- [PAGE EXTRACT]:
Once it was decided to hold this exhibit in the Mari Sandoz Heritage Center at Chadron State College, Snocker got busy again, this time researching the Illinois College of Photography in Effingham to learn about the school where Faye attended. He came across an article I had written for the museum and contacted me. I directed him to Jeff Long (Editor of the Effingham Daily News) and local historians Delaine Donaldson and Phil Lewis.
Delaine, Phil and I started sending our research to Snocker as he developed the story of Faye's time at the Illinois College of Photography. Snocker is an enthusiastic and thorough researcher and I learned as much from him as he learned from us. The display at Chadron State College ends on March 29. I really wish that I could attend, but thanks to Snocker I received lots of pictures and articles about it.

- [DATASET EXCERPTS]:

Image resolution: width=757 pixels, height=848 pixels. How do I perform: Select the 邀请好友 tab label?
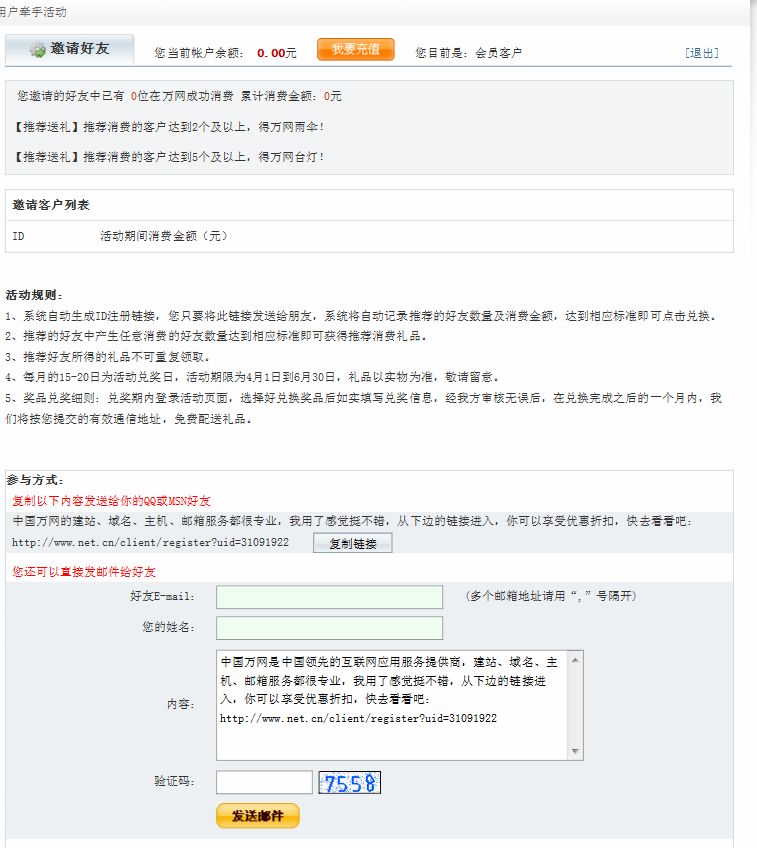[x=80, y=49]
---
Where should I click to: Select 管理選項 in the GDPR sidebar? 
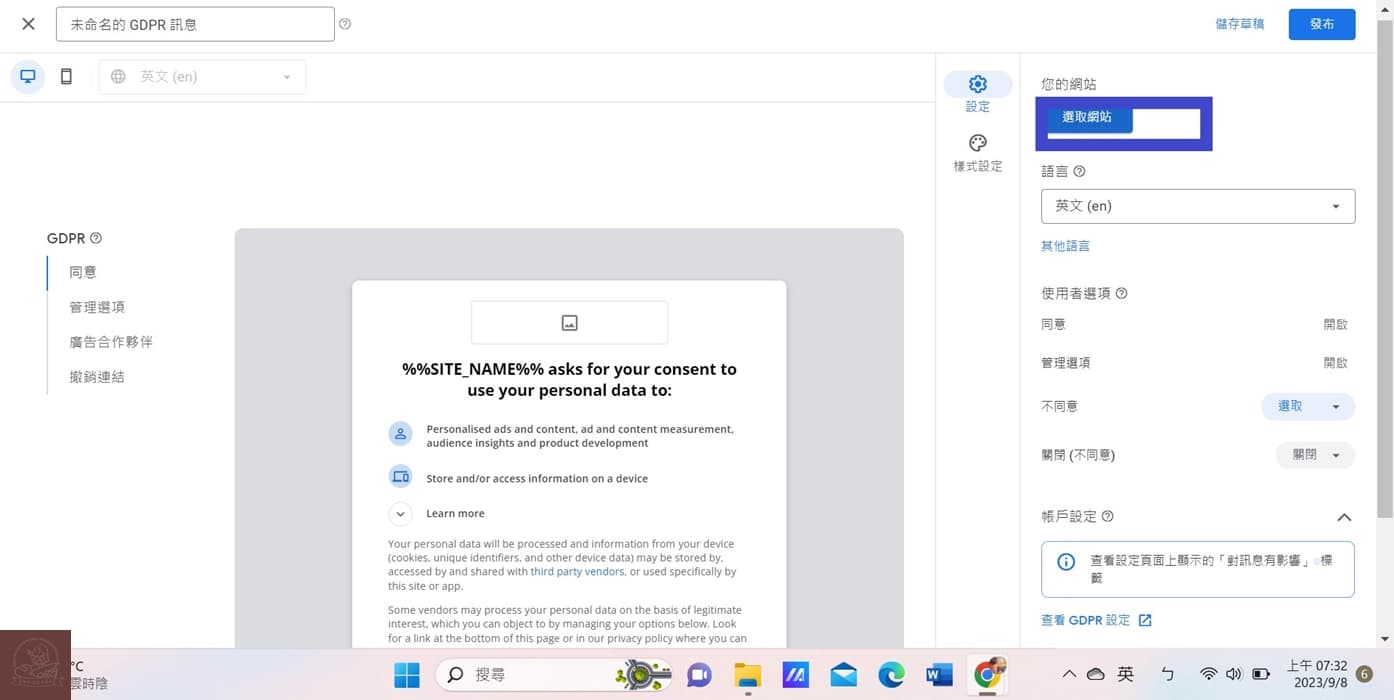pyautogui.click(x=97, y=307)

- [PROBLEM STATEMENT]:
Please continue the account of researching Faye's time at the Illinois College of Photography, starting right after its last sentence.

- [RESULT OF THIS TASK]:
On Thursday, March 28, we will present a lecture about Ray and Faye Graves and their connection to Effingham, as well as a PowerPoint on the history of the Illinois College of Photography. We are really excited to be partnering with Billi Jansen from Austin Mansion so that the lecture will be held in the only remaining building from the Illinois College of Photography. When Faye attended school there, this building was known as Garnet Hall and was the main building of the campus.
We are offering this lecture at 2 p.m. and again at 7 p.m. at Austin Mansion. Austin Mansion is located at the corner of Fourth and Wabash in Effingham. Seating and parking are limited so make plans to carpool if you wish to attend. If you want to be sure to have a seat reserved, call or email me. My contact information will be at the end of this article.
After several hundred emails with Snocker, I can say that I have met a kindred spirit. All those involved with the exhibit in Chadron are just as passionate about preserving and sharing their history as we are here in Effingham County.
After researching Ray and Faye Graves, I know that they were important partners in telling the story of Chadron, Nebraska, and that their connection to Effingham was very important to their success as photographers.
Come and learn more about this couple and the Illinois College of Photography. Ray and Faye Graves are two people that I sure wish I could have met. They told the story of their area of Nebraska one picture at a time.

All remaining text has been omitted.